• Task statement: Exactly and only the lines from the one with "Task: Toggle Velocity series in chart legend" through the last line of the records need to be set down; please skip the pictures.

• Dataset:
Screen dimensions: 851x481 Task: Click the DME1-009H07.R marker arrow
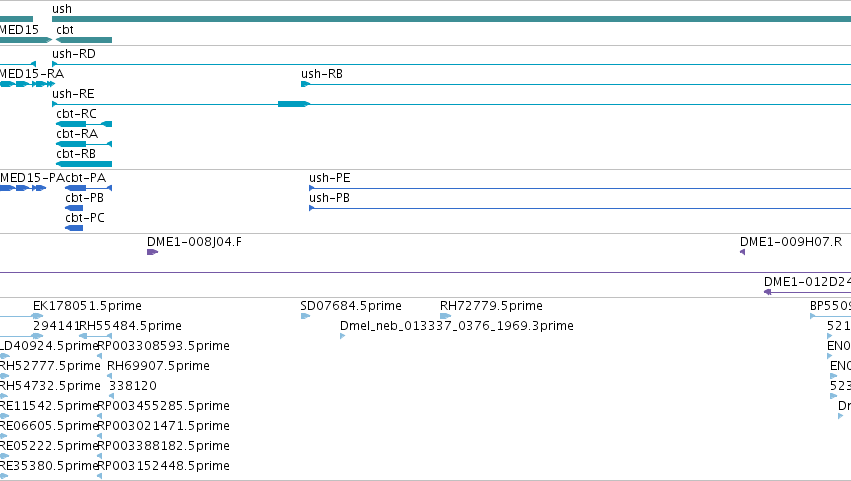point(742,252)

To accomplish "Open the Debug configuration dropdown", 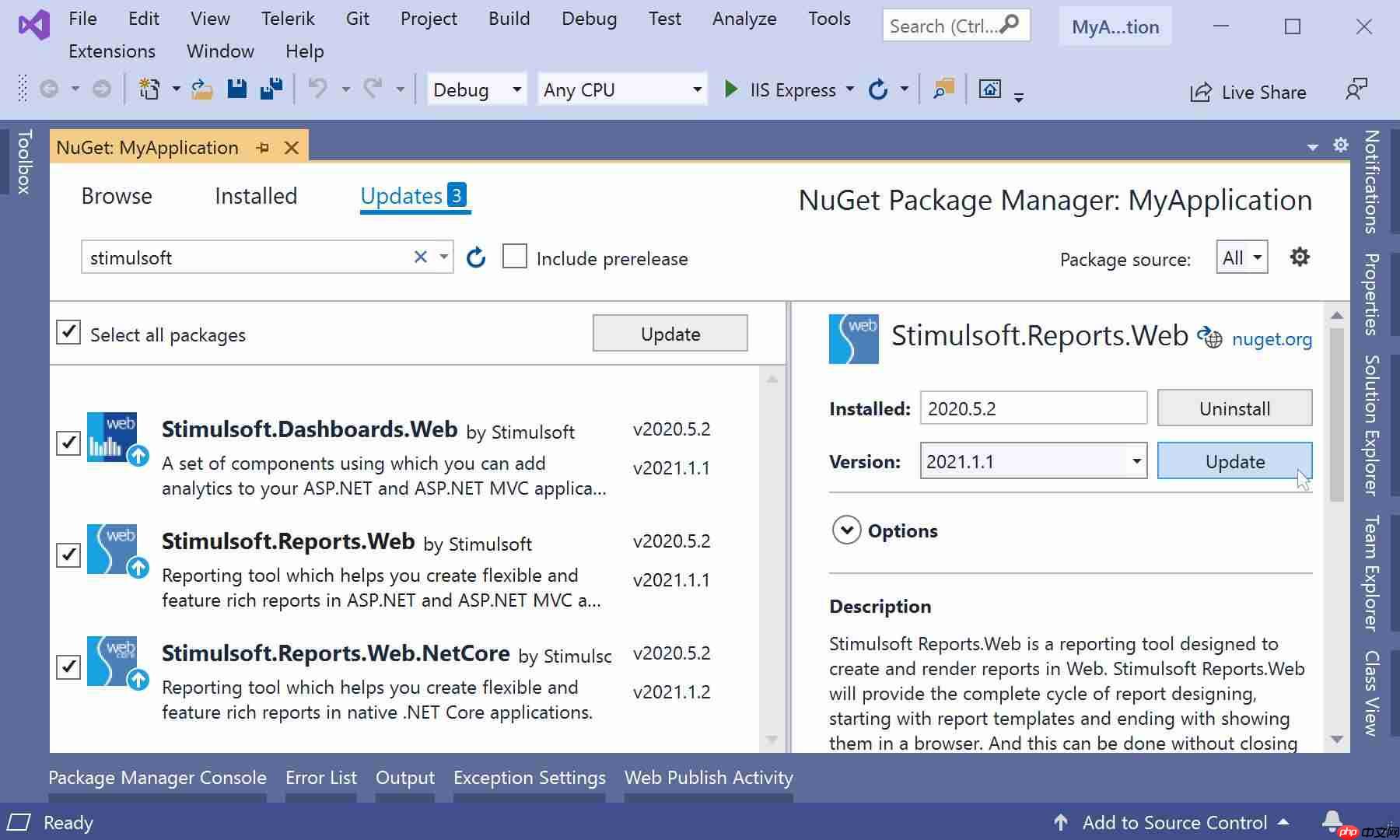I will click(x=477, y=89).
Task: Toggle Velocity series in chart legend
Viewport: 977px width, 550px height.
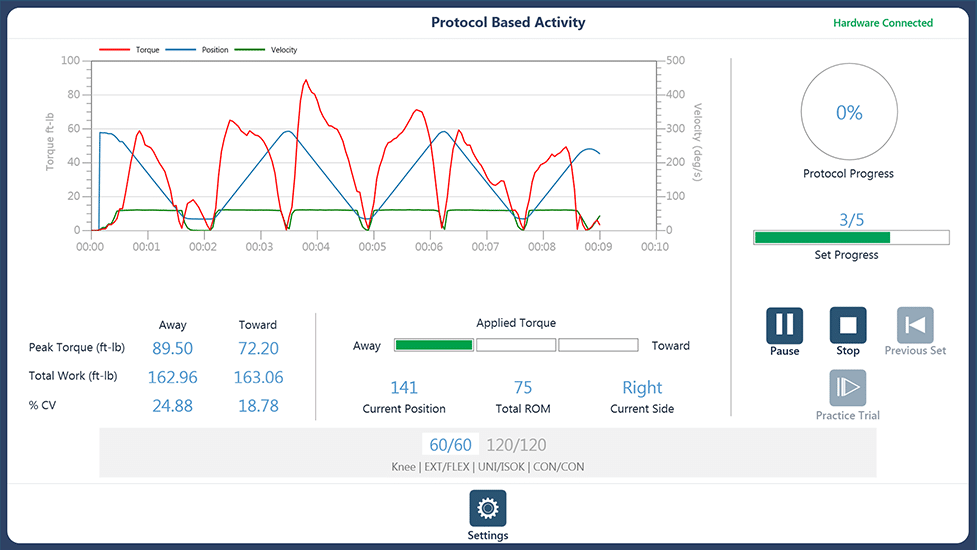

• Task result:
Task: Toggle Velocity series in chart legend
Viewport: 977px width, 550px height.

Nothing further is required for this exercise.